『
re:ゼロから始める異世界生活』のレムに関して、アニメと原作の違いを語るとなると、まずキャラクターの内面描写の深さに触れざるを得ません。アニメでは美しい映像と声優の演技でレムの感情が強く伝わってきますが、原作小説では彼女の思考の細やかな変化がもっと丁寧に描かれています。特に、主人公スバルに対する複雑な想いや自己犠牲的精神の背景にある過去のトラウマについて、アニメではカットされた心理描写のニュアンスが小説には残っています。

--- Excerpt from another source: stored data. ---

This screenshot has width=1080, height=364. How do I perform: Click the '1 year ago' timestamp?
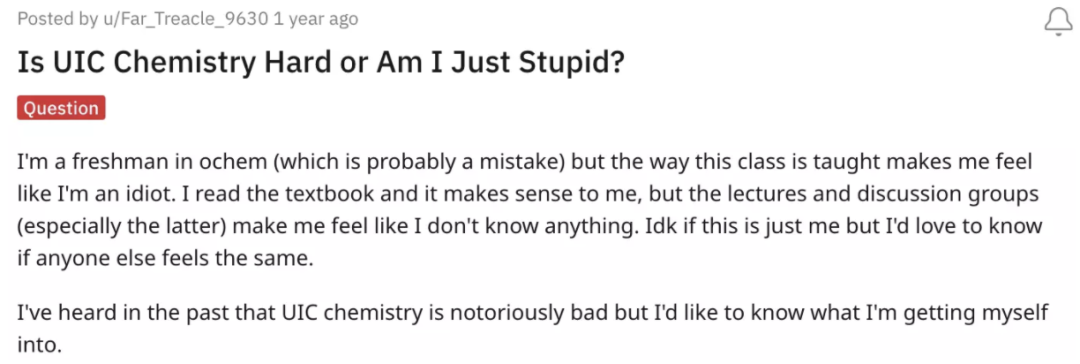[x=315, y=19]
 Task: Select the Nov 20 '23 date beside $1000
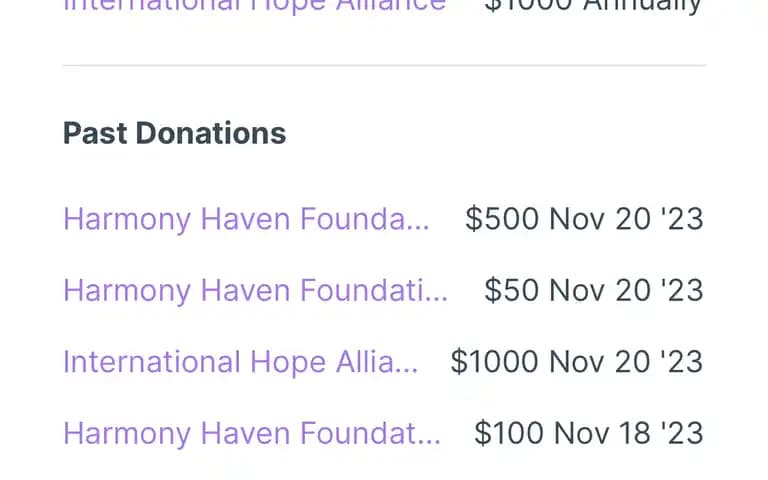pos(626,361)
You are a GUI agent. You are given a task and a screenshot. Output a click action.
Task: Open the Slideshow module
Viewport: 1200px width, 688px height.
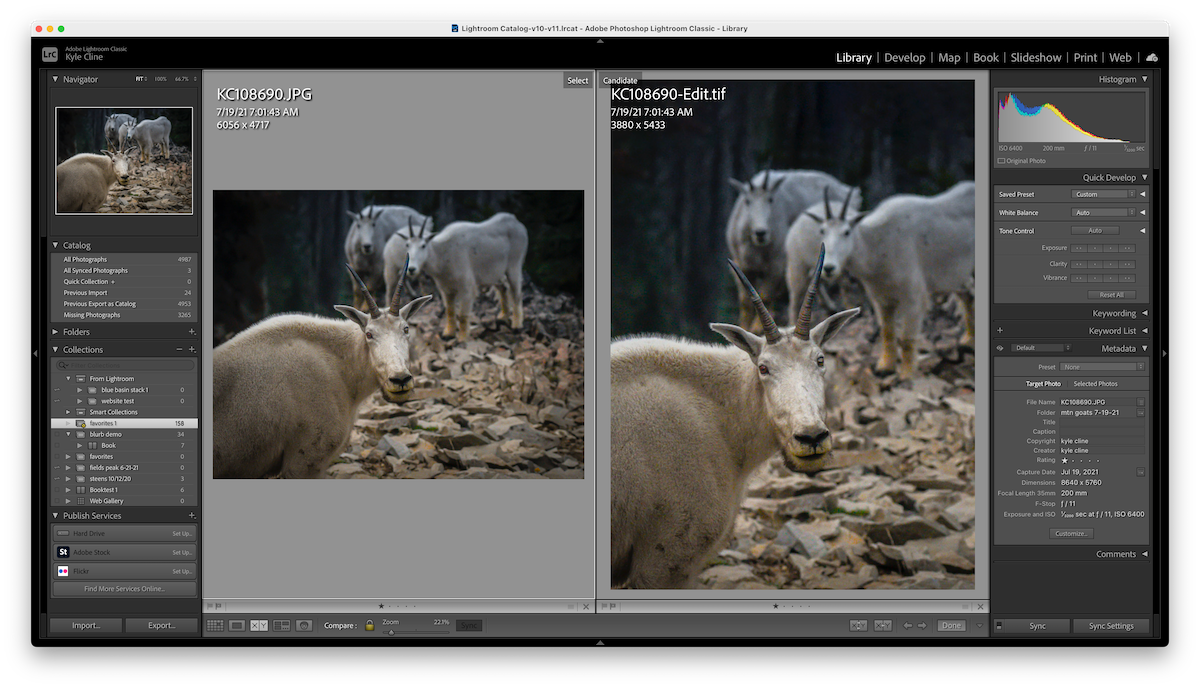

アニメ化に伴い、どうしても時間制約から一部のシーンが省略されるのは
致し方ないことです。例えば、レムがスバルを支える決意を固めるまでの心の葛藤や、彼女の姉であるラムとの関係性の深まりについて、アニメではある程度コンパクトにまとめられています。原作を読むと、レムの行動一つ一つに込められた意味や、他のキャラクターとの絡みで見えてくる彼女の成長の軌跡がよりはっきりと分かるでしょう。
また、アニメでは迫力のある戦闘シーンや感情的なクライマックスが印象的ですが、原作ではそれに至るまでの日常の些細なやり取りや、キャラクター同士の会話の端々に散りばめられた伏線を楽しめます。レムの優しさや強さは、そうした小さな積み重ねの上に成り立っているのです。アニメと原作、両方を体験することで初めて見えてくるレムの全貌があります。